Among the entries below, find every line that contains the string "computer", then copy it.

*** Records for the exercise ***

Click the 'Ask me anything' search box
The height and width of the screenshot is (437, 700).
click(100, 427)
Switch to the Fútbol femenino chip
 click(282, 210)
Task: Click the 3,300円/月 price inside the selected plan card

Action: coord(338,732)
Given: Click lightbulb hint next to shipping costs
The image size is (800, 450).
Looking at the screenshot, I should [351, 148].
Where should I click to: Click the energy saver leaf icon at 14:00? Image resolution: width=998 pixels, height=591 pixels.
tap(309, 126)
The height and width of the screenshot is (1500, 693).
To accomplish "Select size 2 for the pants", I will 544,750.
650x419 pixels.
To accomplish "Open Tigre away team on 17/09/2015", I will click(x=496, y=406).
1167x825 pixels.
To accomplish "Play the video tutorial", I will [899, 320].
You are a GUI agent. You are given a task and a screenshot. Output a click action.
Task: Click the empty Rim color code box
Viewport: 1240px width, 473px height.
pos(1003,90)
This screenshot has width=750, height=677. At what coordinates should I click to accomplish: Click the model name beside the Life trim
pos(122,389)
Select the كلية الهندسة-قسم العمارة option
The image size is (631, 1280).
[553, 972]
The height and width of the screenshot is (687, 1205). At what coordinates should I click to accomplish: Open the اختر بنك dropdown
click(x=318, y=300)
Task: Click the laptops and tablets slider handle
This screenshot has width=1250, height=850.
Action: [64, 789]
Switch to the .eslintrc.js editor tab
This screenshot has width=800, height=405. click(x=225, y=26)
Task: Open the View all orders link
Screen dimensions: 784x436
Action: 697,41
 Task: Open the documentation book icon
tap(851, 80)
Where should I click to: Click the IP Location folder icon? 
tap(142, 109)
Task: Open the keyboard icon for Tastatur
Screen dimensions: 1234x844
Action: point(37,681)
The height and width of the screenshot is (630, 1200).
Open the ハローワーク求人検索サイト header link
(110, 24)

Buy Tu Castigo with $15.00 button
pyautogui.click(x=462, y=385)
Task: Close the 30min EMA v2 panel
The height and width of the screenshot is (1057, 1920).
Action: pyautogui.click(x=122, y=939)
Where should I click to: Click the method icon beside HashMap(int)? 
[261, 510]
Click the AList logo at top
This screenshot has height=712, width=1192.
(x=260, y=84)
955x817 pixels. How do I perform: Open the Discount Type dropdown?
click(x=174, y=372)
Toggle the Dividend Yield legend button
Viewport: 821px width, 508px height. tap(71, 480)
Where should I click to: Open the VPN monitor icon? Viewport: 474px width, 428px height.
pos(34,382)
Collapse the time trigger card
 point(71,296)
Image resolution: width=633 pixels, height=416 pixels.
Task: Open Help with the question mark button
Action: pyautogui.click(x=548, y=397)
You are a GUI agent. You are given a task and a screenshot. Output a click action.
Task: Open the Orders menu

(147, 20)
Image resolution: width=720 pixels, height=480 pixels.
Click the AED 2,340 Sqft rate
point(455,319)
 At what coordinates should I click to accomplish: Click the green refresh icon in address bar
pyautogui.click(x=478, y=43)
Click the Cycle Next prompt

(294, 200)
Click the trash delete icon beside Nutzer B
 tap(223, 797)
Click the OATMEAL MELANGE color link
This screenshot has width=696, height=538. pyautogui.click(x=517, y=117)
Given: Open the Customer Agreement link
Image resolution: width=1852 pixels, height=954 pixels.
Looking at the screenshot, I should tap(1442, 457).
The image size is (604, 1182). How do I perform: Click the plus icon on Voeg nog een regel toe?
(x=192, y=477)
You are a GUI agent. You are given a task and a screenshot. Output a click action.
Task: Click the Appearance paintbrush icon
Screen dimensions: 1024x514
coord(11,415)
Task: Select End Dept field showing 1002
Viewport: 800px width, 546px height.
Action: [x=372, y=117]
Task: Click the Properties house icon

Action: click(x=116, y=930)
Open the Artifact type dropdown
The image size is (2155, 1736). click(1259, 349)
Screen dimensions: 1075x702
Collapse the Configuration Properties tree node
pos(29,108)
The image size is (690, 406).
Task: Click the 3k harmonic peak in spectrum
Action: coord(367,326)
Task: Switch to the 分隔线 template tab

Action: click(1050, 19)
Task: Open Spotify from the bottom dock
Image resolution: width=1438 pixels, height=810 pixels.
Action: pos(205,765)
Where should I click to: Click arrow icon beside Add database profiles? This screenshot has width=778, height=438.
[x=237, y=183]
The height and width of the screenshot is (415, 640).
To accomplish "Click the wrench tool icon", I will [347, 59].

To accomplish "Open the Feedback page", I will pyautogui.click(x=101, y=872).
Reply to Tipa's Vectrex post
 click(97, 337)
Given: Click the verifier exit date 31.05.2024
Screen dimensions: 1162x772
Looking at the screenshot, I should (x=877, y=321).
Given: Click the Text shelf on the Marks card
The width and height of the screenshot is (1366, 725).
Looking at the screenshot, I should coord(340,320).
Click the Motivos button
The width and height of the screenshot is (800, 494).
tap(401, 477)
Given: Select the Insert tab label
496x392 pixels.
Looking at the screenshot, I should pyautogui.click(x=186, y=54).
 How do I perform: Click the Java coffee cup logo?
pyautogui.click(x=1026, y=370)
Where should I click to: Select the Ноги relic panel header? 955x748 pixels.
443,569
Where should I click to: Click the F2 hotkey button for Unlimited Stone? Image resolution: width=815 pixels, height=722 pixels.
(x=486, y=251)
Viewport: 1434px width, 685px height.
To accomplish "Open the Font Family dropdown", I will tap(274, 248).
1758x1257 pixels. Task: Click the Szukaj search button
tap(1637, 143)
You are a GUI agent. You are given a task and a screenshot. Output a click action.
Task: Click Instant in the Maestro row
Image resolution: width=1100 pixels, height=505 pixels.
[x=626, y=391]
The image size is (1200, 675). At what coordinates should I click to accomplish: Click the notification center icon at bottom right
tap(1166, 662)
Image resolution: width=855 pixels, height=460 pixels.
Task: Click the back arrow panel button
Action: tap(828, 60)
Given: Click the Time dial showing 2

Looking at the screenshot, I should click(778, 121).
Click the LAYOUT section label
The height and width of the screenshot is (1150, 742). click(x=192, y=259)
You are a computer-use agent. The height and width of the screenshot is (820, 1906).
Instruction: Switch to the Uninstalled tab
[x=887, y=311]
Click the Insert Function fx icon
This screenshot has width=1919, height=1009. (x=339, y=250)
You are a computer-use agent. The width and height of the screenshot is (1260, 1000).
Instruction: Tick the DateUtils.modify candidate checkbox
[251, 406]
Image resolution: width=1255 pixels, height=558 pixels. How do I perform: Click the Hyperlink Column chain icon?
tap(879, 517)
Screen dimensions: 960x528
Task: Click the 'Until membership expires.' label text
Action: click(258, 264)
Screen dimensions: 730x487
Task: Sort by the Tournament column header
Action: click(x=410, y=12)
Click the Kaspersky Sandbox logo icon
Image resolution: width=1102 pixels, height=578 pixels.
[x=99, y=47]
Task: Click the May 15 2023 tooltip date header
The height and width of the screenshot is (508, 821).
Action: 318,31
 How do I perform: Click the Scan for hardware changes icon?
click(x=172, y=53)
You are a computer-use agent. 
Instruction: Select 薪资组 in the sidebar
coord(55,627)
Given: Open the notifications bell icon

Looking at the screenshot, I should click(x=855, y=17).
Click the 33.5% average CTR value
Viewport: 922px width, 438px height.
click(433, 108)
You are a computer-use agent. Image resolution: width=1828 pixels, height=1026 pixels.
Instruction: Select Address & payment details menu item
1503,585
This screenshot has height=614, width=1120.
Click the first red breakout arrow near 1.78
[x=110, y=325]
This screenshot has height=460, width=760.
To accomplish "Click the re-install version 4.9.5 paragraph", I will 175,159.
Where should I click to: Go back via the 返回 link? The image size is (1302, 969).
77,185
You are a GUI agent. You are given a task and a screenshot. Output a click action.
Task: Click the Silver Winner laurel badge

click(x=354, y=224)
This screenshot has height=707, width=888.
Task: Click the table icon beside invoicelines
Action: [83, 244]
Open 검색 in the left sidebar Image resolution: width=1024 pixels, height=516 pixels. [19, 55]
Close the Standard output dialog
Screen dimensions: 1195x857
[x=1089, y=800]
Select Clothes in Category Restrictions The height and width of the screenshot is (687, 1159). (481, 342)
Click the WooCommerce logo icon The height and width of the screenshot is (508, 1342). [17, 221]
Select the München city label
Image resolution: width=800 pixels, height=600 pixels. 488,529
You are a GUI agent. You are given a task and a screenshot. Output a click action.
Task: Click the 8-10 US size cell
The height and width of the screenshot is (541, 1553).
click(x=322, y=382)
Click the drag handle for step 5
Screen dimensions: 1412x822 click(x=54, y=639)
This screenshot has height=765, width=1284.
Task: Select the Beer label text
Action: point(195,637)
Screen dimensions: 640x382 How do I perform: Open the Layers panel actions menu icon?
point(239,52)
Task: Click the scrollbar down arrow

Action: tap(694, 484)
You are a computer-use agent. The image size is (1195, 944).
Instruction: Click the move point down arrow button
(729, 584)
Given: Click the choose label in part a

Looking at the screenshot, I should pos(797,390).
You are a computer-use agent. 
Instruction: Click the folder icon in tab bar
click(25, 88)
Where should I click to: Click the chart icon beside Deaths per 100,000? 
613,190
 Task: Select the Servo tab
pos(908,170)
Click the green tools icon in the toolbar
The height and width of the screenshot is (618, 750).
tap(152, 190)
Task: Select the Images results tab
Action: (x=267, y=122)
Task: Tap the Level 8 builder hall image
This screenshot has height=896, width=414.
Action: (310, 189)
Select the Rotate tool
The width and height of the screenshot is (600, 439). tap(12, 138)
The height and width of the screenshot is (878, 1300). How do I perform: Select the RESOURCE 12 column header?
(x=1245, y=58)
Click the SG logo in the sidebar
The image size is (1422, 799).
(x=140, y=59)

***

Written solution:
You are a computer-use agent. The height and width of the screenshot is (820, 1906).
You are a computer-use agent. The width and height of the screenshot is (1260, 1000).
You are a computer-use agent. 
You are a computer-use agent. Image resolution: width=1828 pixels, height=1026 pixels.
You are a computer-use agent. The image size is (1195, 944).
You are a computer-use agent. 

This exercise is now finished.